E papa Francesco? «In perfetta continuità», secondo Magatti, con il predecessore: egli si mostra perfettamente consapevole che nella situazione attuale il divorzio tra fede e vita non può essere sanato con un discorso: «La sfida è andare alla radice del cristianesimo, dove si rimette in evidenza quello che la ragione ristretta, e dunque la società tecnocratica, combina: l’oscuramento del Mistero - ma l’uomo “precario” non può non pregare - e la produzione dello scarto, non solo di beni ma di umanità. Ringrazio Carrón, perché mi convince che il cristianesimo supererà la fase critica se scommetterà sulla libertà e sull’esperienza».

Julián Carrón

Carrón parla delle sue esperienze e dei suoi incontri, da cui sempre trae riflessioni, conferme e nuove scoperte: le conversazioni milanesi con lo stesso Tornielli («incontri che mi hanno molto aiutato»); le domande, a Houston - durante una presentazione dell’edizione inglese de La bellezza disarmata, primo libro di Carrón -, di un oncologo a contatto con malati terminali; la considerazione, raccolta a Barcellona, da una giornalista e scrittrice agnostica: «In questa società buia abbiamo bisogno della luce dei credenti». Parla anche della sua lettura della “notte dell’Innominato” del Manzoni, in cui coglie l’emblema della condizione umana, dell’uomo ferito dal quale prorompe il grido, esplicito o implicito, a Dio. Il successore di don Giussani insiste nel dire che «non comprendere il crollo delle evidenze ci fa ridurre il cristianesimo a discorso e regole che non sono in grado di intercettare le ferite dell’uomo».
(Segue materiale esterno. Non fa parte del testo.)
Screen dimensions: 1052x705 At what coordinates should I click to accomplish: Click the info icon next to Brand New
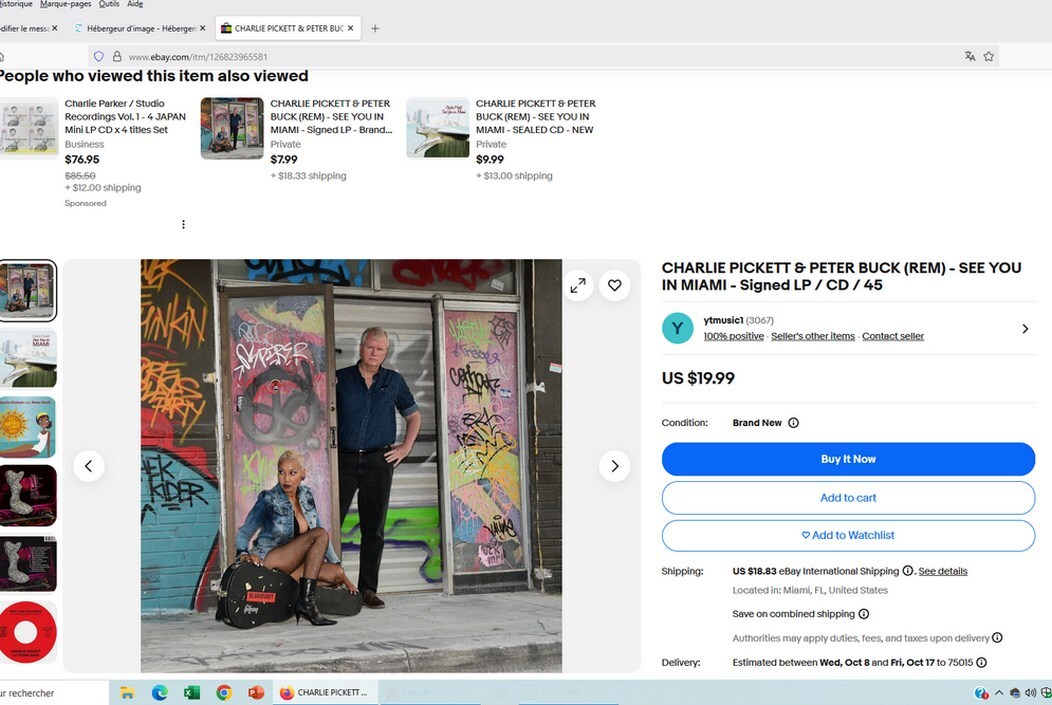tap(793, 422)
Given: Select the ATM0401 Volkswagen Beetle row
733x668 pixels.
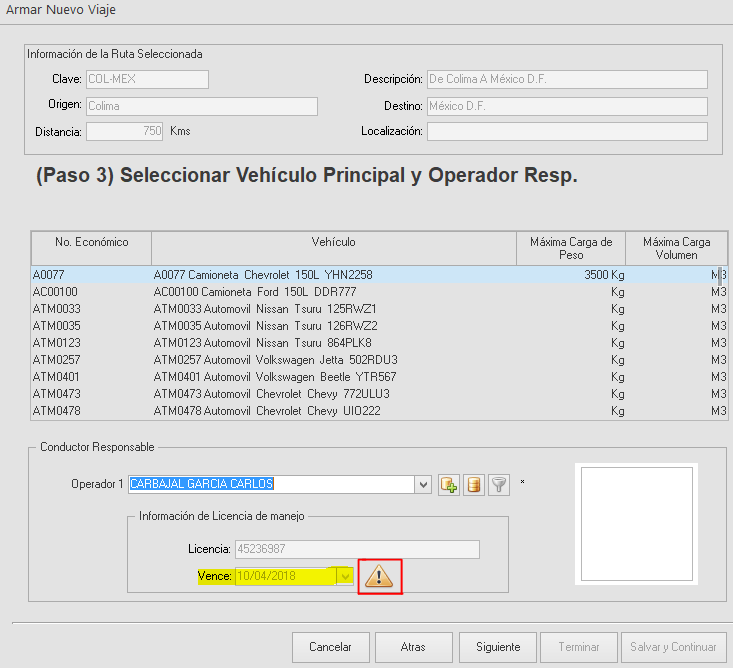Looking at the screenshot, I should click(x=274, y=376).
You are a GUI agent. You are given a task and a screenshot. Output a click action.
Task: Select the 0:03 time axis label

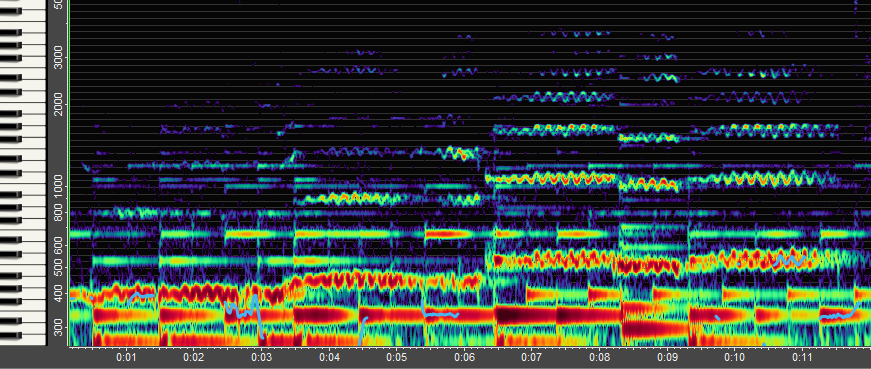click(x=261, y=357)
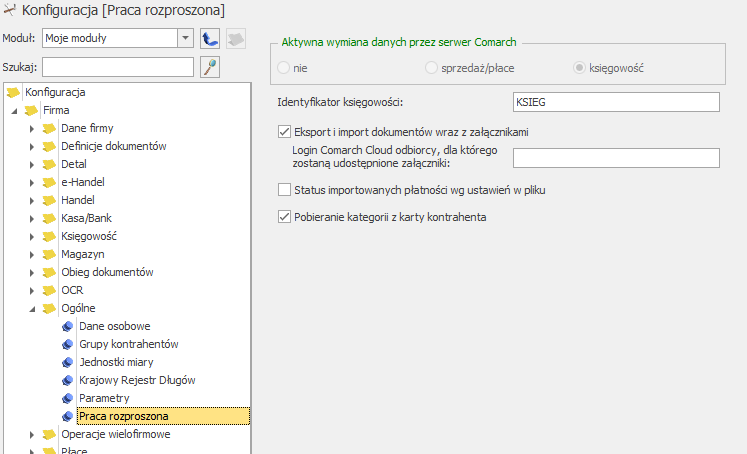747x454 pixels.
Task: Select the księgowość radio option
Action: (x=579, y=68)
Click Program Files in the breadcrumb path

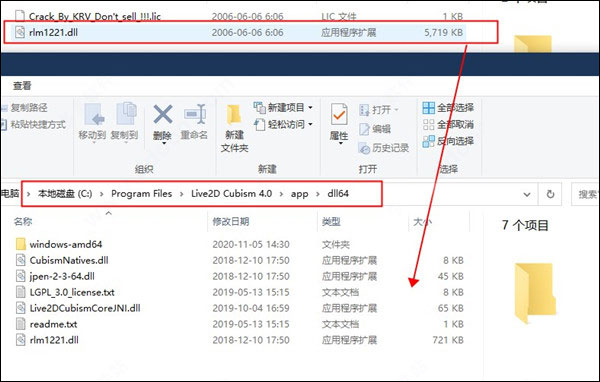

Carrón ed Elisabetta Soglio.

Insomma, o stiamo con Kant o con Gesù Cristo. L’illuminista pensava, sbagliandosi, di poter affermare e gestire i valori tagliando il rapporto con la loro sorgente, il Vangelo. Il Nazareno si è posto e si pone come avvenimento che introduce nella storia una novità di vita imprevista e inesauribile, che sola può rispondere al desiderio del nostro cuore. Secondo una modalità - una “bellezza disarmata” - che si serve di poveri uomini e donne, come i pescatori galilei, la samaritana, Zaccheo l’esattore delle tasse. Sta a noi decidere se scandalizzarci del metodo di Dio e ritenere l’avvenimento ingenuo e insufficiente o se, con papa Francesco, compiere gesti che parlano a tutti: si chiama testimonianza. Molto, moltissimo altro è scritto nel libro. Buona lettura.